Mahkemece orman olduğu belirlenen bölüme davalıların elatmasının önlenmesine karar verilmiştir. Oysa, Türk Medenî Kanununun 683. maddesi uyarınca mülkiyet hakkı bulunan malik hukuk düzeninin sınırları içerisinde o şey üzerinde yararlanma, kullanma ve tasarrufta bulunma yetkisine sahiptir. Yine, aynı hüküm uyarınca, haksız bir elatma varsa, anılan hüküm, malike her türlü haksız elatmanın önlenmesini isteme yetkisi de tanımıştır. Somut olayda, davanın açıldığı tarihte dava konusu taşınmaz davalı adına tapuda kayıtlıdır. Davalı, dava tarihinden önce taşınmaz üzerinde tapu kaydına dayanarak tasarruf ettiğinden, davalının dava konusu taşınmaza haksız bir elatmasından söz edilemez. Bu itibarla, yukarıda açıklanan biçimde yapılacak araştırma sonucunda taşınmazın kesinleşen orman kadastro sınırları içinde kaldığı belirlenecek olan bölümü ile ilgili olarak Orman Yönetiminin elatmanın önlenmesine ilişkin talebinin reddine karar verilmesi gerekir.

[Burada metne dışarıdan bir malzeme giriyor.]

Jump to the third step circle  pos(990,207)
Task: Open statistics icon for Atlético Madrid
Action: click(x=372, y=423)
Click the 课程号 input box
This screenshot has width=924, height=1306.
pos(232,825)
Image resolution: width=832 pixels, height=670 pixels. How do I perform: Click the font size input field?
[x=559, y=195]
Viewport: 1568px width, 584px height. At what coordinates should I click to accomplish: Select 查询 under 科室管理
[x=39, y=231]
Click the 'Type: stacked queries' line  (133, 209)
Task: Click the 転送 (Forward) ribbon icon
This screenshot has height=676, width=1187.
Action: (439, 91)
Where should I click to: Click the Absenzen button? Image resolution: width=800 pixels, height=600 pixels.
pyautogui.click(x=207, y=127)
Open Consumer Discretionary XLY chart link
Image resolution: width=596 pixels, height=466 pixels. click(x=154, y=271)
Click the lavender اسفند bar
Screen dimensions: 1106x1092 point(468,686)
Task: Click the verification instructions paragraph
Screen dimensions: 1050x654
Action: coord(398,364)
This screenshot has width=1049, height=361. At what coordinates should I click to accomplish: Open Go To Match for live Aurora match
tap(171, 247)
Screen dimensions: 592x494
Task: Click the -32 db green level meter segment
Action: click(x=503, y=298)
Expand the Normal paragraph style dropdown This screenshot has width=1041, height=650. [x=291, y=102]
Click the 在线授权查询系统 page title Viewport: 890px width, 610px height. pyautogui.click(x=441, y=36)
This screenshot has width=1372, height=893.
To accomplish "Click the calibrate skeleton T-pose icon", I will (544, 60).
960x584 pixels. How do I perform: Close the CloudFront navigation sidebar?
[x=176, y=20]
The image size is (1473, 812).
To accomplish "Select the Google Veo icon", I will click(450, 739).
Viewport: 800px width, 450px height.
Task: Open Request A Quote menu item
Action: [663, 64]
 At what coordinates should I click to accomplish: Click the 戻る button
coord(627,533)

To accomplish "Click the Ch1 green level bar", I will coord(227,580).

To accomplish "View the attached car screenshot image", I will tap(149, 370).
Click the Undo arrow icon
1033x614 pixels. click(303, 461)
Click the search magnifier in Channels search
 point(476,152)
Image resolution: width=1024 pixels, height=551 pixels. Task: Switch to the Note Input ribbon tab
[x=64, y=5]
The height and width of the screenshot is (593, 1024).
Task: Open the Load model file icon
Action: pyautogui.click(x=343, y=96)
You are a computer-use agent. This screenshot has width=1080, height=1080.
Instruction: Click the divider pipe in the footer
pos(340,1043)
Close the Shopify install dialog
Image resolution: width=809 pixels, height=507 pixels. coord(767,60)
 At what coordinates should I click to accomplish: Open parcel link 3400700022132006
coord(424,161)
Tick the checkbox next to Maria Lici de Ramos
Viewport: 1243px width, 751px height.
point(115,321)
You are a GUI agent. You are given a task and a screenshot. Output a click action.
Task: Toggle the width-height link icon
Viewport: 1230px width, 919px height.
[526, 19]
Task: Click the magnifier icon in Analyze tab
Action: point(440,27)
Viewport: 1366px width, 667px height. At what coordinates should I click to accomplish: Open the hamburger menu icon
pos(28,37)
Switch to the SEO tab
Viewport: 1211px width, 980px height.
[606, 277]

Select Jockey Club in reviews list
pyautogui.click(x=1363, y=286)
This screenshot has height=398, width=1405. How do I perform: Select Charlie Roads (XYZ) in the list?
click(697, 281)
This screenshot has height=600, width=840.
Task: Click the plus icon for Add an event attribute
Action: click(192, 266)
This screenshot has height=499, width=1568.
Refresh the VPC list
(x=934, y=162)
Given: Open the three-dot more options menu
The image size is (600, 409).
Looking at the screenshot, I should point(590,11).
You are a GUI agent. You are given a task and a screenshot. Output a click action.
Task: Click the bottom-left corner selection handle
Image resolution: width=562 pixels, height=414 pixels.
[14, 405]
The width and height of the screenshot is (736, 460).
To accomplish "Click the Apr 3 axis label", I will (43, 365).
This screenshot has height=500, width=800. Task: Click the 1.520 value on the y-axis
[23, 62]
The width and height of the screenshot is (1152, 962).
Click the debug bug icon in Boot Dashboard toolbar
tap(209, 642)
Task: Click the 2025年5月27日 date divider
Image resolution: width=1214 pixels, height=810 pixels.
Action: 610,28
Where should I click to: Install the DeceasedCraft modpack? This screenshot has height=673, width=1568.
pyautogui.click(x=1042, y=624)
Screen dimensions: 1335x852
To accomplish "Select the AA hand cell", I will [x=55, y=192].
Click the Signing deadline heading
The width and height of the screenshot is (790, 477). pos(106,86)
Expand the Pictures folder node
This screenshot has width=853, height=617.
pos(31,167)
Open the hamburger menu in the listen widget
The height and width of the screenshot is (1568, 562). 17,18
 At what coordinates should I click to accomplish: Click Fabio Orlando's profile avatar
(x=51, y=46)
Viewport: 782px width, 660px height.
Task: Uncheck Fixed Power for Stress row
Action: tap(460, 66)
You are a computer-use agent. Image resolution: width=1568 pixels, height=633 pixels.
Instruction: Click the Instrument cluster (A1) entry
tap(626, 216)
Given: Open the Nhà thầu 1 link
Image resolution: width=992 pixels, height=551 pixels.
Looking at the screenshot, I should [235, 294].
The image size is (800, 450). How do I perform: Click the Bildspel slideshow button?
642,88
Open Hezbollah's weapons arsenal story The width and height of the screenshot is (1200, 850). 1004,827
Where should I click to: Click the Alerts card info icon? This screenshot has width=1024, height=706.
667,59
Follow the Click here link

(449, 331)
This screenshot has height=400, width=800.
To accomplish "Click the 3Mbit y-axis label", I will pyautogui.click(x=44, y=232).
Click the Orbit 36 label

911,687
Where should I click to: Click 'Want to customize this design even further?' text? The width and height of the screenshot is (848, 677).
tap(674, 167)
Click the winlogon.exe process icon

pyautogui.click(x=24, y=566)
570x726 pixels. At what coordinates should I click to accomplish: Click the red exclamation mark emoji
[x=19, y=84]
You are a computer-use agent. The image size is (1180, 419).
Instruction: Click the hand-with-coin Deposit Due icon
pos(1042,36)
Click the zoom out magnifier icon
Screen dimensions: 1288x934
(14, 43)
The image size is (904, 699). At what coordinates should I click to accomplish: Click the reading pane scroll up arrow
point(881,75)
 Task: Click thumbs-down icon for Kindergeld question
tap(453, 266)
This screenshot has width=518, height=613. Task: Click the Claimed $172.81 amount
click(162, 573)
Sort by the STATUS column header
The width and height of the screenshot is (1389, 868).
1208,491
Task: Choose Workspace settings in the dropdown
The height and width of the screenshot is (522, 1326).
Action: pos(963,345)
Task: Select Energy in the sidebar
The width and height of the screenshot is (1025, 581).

Bundan ayrı; 19.01.2011 tarihinde yürürlüğe giren 6099 sayılı Kanunun 16. maddesiyle 3402 sayılı Kanuna eklenen “Kadastro işlemi ile oluşan tesbit ve kayıtların iptali için Devlet veya diğer kamu kurum ve kuruluşları tarafından kayıt lehtarına karşı kadastro mahkemeleri ile genel mahkemelerde açılan davalarda davalı aleyhine vekâlet ücreti dahil, yargılama giderine hükmolunmaz.” şeklindeki 36/A maddesi ve 17. maddesi ile eklenen “Bu Kanunun 36/A maddesi hükmü, henüz infaz edilmemiş yargı kararlarındaki vekâlet ücreti dâhil yargılama giderleri için de uygulanır.” şeklindeki geçici 11. maddesi hükmünün nazara alınmamış olması da doğru görülmemiştir.
Değinilen yönler gözetilmeksizin kurulan hüküm usûl ve kanuna aykırıdır.
SONUÇ: Yukarıda açıklanan nedenlerle; davacı Orman Yönetiminin temyiz itirazlarının kabulü ile hükmün BOZULMASINA, temyiz harcının istek halinde iadesine 05/06/2014 günü oy birliği ile karar verildi.